Institutions

1st October 2004 at 01:00
The European Commission is the EU civil service. With headquarters in Brussels, it runs day-to-day EU affairs, draws up proposals for common EU policies for the consideration of the Council of Ministers and the European Parliament. It implements their decisions and administers the EU budget and special funds such as the regional and social funds and development aid to poor countries. The Commission is managed by the commissioners - one from each country from 2005, each serving a five-year term. Previously Britain, France Germany, Italy and Spain had two commissioners each. However even with just one Commissioner per country there are not enough "prestige" portfolios to go around and the top portfolios of trade, agriculture economic and foreign affairs are always subject to much horse-trading between ambitious former politicians who make up the bulk of commissioners.

The Commission President is Portugal's former Prime Minster Jose Manuel Barroso who takes over from Italy's Romano Prodi in November as head of the new 25-member Commission. The British Commissioner, Peter Mandelson takes over the prestigous trade portfolio and replaces outgoing commissioners Chris Patten and Neil Kinnock.

The Council of Ministers represents governments of the Member States. It is a forum of member states cabinet ministers who travel from their national capitals to Council meetings. The Council has a small secretariat in Brussels but ministers also meet regularly in Luxembourg and in cities designated by the country holding the rotating six-month Council presidency.
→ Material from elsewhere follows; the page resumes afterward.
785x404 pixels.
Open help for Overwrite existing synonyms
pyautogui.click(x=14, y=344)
The Council of Ministers holds general decision-making powers. Decisions are often a hard-won compromise of different member state's interests. The Council is also responsible for coordinating the EU's common foreign policy, security, police and judicial matters.

The European Council is the summit meeting of heads of state of government of the Memberstates. At least two such summits are held each year in June and December hosted by the member state which has the Council presidency during that period. Further summit meetings are held in Brussels.
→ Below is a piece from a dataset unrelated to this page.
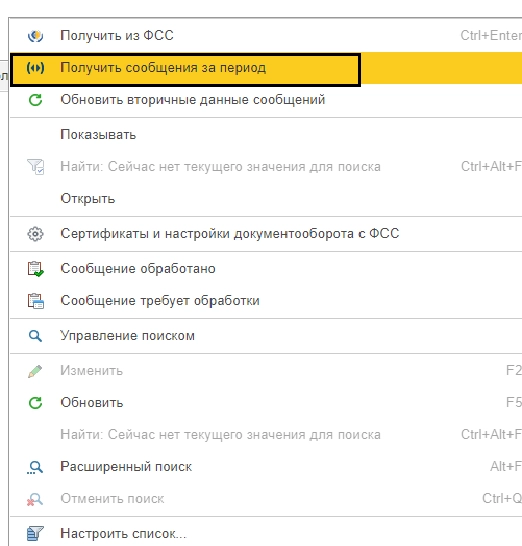Screen dimensions: 522x546
Task: Click magnifier icon next to Управление поиском
Action: [x=35, y=336]
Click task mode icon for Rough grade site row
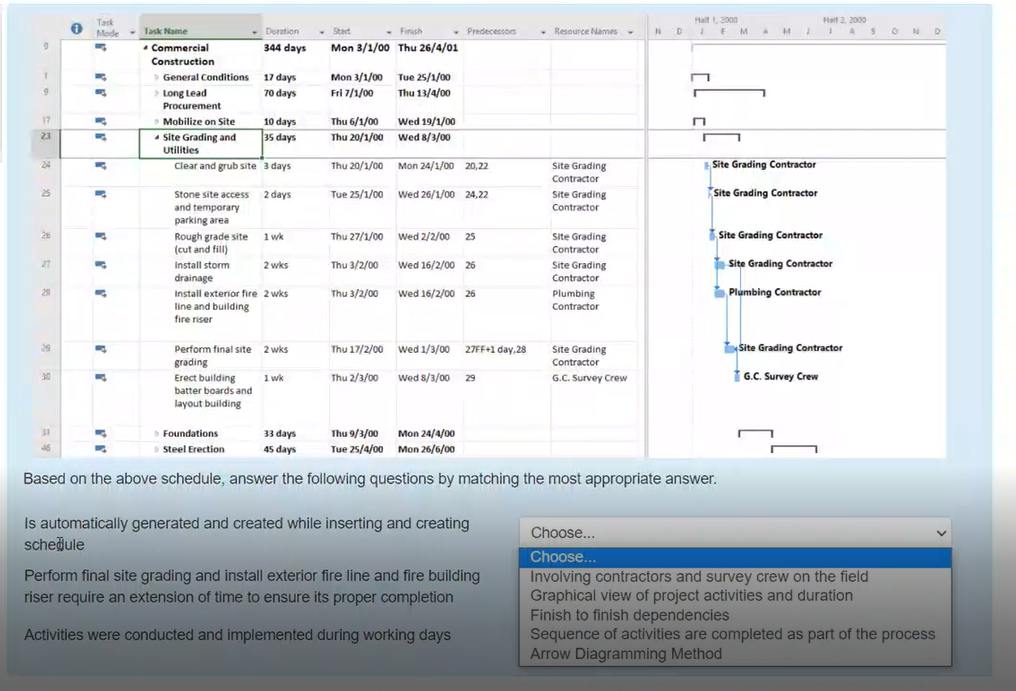Screen dimensions: 1016x691 [101, 237]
Extraordinary European Councils may be held such as the one in February 2003 to discuss Iraq.

The role of the European Council is to provide vision for the future development of the EU, issue guidelines for cooperation in foreign and other affairs, and to settle sensitive issues beyond the scope of Council of Ministers.

The European Parliament represents the EU's citizens and is directly elected by them every five years. It's members are known as MEPs. The Parliament's once modest powers have grown with some powers in tandem with the Council of Ministers over legislation, although it is held at arms length over sensitive issues, only able to provide an "opinion". It works out the annual EU budget together with the Council of Ministers and has the power to veto the budget. It also has the power to dismiss Commissioners en masse. There are currently 732 MEPs in seven main political groupings with over 30 non-attached MEPs.
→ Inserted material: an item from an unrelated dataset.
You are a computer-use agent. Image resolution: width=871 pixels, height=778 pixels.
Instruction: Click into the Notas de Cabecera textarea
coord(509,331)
The European Court of Justice in Luxembourg ensures that European law is understood in the same way across the EU and settles disputes between EU institutions and the member states. Although reaching a judgment can be a lengthy process, judgements are binding on all national courts and can force changes in national legislation. This has happened in the case of intellectual property, competition law and employment law. More than 10,000 cases have been heard since the Court was set up in 1952.

The European Central Bank, based in Frankfurt, Germany was set up in 1999 virtually replace national central banks in the eurozone. It sets interest rates to maintain the purchasing power of the Euro, keeping inflation in check, and monitors economic benchmarks which should be met by Eurozone countries to keep the mechanism stable. Its president is Jean-Claude Trichet of France.